- [Stored data]
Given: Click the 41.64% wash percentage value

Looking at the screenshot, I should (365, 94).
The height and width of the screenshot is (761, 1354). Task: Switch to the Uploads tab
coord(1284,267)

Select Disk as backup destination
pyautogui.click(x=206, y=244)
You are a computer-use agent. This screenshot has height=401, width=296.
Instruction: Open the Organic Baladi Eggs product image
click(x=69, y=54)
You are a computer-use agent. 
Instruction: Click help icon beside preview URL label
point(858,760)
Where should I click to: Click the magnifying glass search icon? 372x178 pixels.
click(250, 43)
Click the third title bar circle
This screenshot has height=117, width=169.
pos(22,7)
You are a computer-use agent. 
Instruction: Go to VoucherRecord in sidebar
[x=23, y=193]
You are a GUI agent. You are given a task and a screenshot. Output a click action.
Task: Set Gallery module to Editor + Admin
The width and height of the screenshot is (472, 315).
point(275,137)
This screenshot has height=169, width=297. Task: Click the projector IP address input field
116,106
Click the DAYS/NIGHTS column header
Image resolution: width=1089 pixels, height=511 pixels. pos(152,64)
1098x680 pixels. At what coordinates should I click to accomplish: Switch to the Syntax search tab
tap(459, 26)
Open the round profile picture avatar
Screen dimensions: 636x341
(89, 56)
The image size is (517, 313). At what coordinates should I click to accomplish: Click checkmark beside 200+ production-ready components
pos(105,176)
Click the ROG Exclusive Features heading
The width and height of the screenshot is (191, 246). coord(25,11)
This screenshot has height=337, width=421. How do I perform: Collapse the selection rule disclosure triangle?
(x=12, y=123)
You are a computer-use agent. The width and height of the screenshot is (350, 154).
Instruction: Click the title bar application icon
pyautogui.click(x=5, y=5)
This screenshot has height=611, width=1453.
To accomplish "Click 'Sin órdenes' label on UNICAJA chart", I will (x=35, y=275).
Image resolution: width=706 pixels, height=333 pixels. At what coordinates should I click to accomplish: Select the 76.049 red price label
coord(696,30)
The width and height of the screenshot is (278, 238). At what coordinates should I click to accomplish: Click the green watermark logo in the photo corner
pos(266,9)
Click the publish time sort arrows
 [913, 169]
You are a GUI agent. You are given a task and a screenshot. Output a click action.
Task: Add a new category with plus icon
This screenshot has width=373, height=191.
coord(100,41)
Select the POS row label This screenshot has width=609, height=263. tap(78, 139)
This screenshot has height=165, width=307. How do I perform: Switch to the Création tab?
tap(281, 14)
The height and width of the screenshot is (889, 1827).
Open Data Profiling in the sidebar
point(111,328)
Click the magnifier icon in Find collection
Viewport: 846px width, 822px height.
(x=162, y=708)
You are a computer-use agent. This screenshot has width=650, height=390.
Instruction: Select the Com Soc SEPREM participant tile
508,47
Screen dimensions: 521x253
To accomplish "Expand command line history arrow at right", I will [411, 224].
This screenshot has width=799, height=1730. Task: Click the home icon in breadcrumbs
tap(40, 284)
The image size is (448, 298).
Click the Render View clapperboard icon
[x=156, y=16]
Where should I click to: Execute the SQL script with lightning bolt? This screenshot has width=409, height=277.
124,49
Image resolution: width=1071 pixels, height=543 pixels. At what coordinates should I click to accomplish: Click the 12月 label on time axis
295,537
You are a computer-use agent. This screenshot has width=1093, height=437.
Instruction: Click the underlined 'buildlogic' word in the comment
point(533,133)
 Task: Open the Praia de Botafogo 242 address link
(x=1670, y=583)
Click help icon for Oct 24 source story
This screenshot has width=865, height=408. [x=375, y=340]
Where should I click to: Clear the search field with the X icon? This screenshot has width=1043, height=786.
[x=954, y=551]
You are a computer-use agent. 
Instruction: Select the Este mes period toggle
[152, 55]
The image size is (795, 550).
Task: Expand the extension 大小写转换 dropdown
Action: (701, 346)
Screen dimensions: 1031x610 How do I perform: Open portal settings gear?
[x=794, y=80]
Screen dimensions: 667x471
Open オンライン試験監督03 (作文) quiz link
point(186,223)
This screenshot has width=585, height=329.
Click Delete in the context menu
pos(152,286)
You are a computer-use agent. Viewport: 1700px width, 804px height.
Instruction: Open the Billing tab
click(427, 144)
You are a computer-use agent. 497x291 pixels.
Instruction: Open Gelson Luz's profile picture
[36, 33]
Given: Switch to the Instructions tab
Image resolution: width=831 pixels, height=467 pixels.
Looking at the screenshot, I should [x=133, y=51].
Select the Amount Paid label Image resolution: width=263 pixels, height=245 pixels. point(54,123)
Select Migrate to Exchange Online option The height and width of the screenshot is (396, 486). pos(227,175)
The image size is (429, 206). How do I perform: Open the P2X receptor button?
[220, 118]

- [Task objective]
Look above for the line with "Instruction: Select the Este"; retype exactly that line, every line after it up to the line with "Given: Switch to the Instructions tab", and that line too, nothing else.

- [Answer section]
Instruction: Select the Este mes period toggle
[152, 55]
The image size is (795, 550).
Task: Expand the extension 大小写转换 dropdown
Action: (701, 346)
Screen dimensions: 1031x610 How do I perform: Open portal settings gear?
[x=794, y=80]
Screen dimensions: 667x471
Open オンライン試験監督03 (作文) quiz link
point(186,223)
This screenshot has width=585, height=329.
Click Delete in the context menu
pos(152,286)
You are a computer-use agent. Viewport: 1700px width, 804px height.
Instruction: Open the Billing tab
click(427, 144)
You are a computer-use agent. 497x291 pixels.
Instruction: Open Gelson Luz's profile picture
[36, 33]
Given: Switch to the Instructions tab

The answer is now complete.